Минимальная длина имплантата в данной области должна составлять 12 мм. Для предотвращения осложнения в данном случае, достаточно было использовать имплантат длиной 14 мм. Поэтому при выборе имплантата длиной более 14 мм в области клыка или премоляра следует тщательно подходить к предоперационной диагностике.

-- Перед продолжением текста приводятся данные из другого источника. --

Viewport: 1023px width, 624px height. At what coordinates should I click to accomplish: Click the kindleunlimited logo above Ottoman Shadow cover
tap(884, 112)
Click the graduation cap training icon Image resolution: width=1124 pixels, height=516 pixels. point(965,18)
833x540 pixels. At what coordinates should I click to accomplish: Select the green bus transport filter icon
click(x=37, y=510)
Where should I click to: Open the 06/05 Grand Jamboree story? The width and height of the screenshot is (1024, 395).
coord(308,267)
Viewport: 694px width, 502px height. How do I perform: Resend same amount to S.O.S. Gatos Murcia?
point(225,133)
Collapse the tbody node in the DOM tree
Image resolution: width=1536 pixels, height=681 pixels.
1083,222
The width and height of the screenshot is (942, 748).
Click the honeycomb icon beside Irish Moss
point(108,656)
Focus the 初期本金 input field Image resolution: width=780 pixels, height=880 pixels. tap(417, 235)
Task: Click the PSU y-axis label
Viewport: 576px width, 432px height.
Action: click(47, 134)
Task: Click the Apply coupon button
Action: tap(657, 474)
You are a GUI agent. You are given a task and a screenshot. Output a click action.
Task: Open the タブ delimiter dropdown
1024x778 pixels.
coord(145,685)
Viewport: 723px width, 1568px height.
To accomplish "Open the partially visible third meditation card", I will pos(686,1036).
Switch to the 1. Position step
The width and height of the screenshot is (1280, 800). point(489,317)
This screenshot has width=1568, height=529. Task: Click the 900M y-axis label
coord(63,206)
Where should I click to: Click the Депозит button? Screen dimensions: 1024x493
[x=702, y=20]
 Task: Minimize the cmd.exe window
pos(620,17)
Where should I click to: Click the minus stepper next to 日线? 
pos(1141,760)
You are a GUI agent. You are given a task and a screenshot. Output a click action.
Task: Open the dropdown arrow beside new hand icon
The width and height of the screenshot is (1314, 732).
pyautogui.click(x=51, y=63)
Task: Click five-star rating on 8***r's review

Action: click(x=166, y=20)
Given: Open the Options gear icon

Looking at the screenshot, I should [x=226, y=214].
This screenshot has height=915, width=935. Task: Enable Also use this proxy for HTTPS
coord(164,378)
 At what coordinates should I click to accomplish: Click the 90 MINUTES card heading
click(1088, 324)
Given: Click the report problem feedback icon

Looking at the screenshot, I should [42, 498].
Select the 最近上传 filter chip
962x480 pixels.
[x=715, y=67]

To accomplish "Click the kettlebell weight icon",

Следует понимать, что лунка удаленного зуба может являться основой для имплантационного ложа только в том случае, если она соответствует вертикальной оси челюсти
В противном случае, необходимо проводить коррекцию угла введения имплантата. Исходя из вышесказанного, предоперационная рентген-диагностика и достаточная интраоперационная визуализация рабочего поля, должны помочь хирургу оценить, подходит ли угол наклона лунки удаленного зуба для введения имплантата. Как видно в данном случае, расположение имплантата в лунке удаленного зуба, каким бы простым оно не казалось, может привести к угрожающим жизни осложнениям. Поэтому имплантацией должны заниматься исключительно квалифицированные и опытные хирурги. Мы советуем всем тем, кто планирует заниматься дентальной имплантацией, совершенствовать свои хирургические навыки, прежде чем установить первый имплантат.